_To be done:_
1. Decide whether each statement below, marked (a), (b) and (c), agrees with the passage on redundant video data. Answer yes or no for each and quote the words of the passage that settle it. (a) The region used for selecting pixels may be a macroblock. (b) A cadence detector is used to encode the outgoing bitstream. (c) The invention combines pixels from redundant frames into several output frames.
2. From the passage on redundant video data, extract everything from "Thus, there exists" down to "redundant video data.".

_Document passage:_
Thus, there exists a need for improved processing systems and methods to better address issues of redundant data. As will be seen, the invention provides a novel and improved system that better addresses redundant video data.
The present invention proposes a method and a system for the reduction of redundancy in video content. In the video transcoding application, the invention overcomes the issue of unnecessary bit rate increase associated with redundant data in the decoded video. One objective of the invention is to minimize the extra bits required for the redundant frames by combining pixels from redundant frames into one frame. Another objective of the invention is to retain the best possible visual quality by adaptively selecting the best pixels on a regional basis from the redundant frames. The region may be a pixel or group of pixels, a macroblock or other predefined boundary. In one exemplary implementation, during the transcoding process, the incoming bitstream is decoded and a cadence detector is used to identify redundant frames. The invention employs a novel method of redundant pixels composition that composes a single output frame from redundant frames on the regional basis by selecting the macroblock with best visual quality from co-located pixels of redundant frames.

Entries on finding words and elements
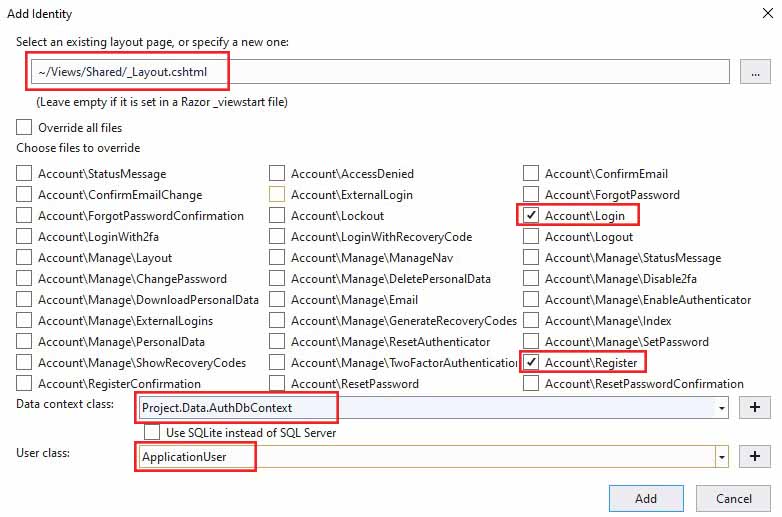Check the Account\Logout option
Screen dimensions: 782x517
coord(531,237)
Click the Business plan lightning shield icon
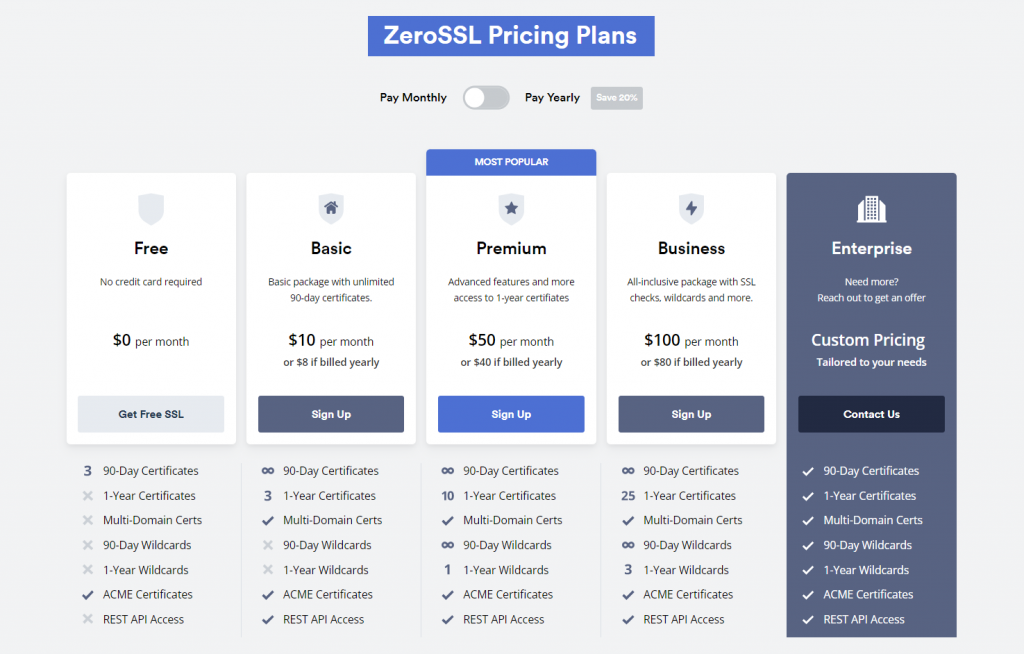Screen dimensions: 1024x654 pyautogui.click(x=692, y=209)

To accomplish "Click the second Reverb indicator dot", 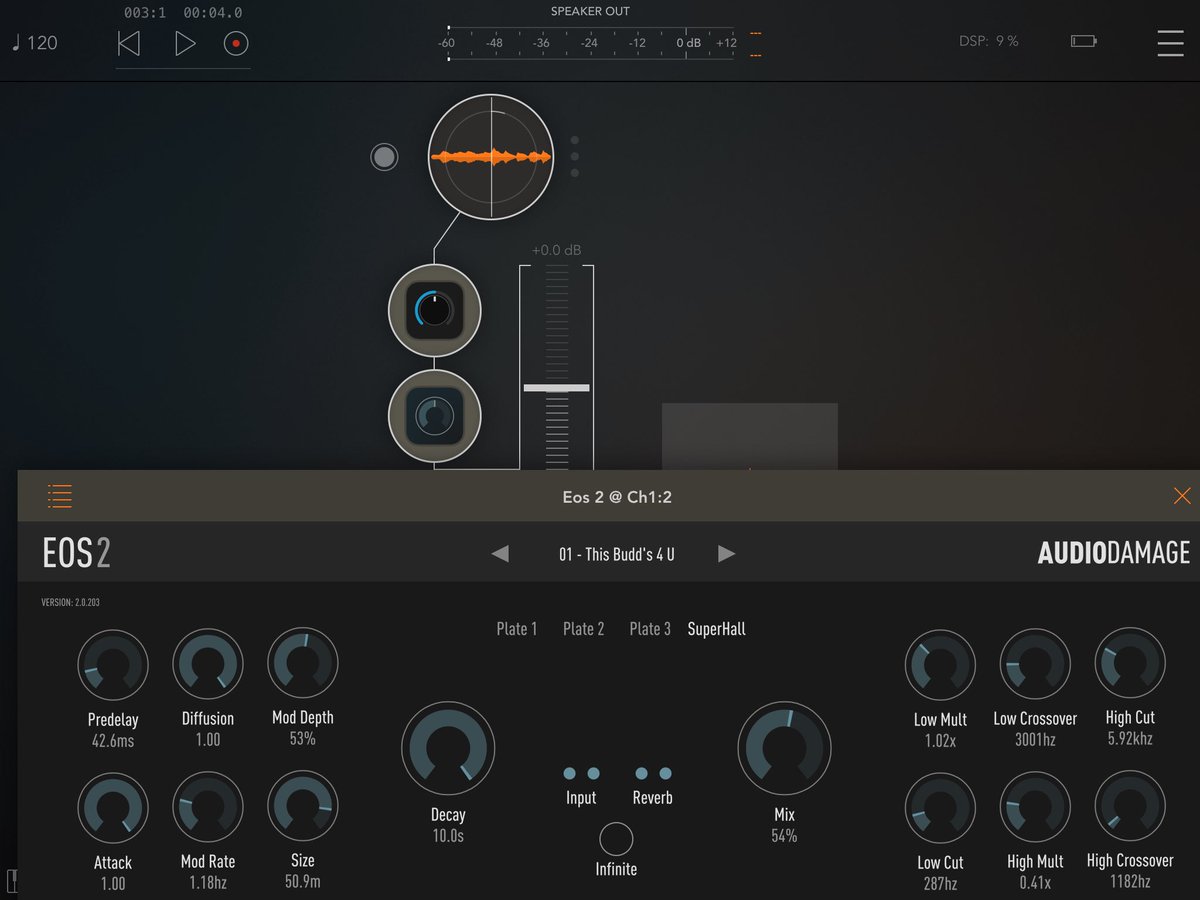I will coord(664,773).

_Answer list:_
1.
(a) Yes: "The region may be a pixel or group of pixels, a macroblock or other predefined boundary."
(b) No: "the incoming bitstream is decoded and a cadence detector is used to identify redundant frames."
(c) No: "by combining pixels from redundant frames into one frame."

2.
Thus, there exists a need for improved processing systems and methods to better address issues of redundant data. As will be seen, the invention provides a novel and improved system that better addresses redundant video data.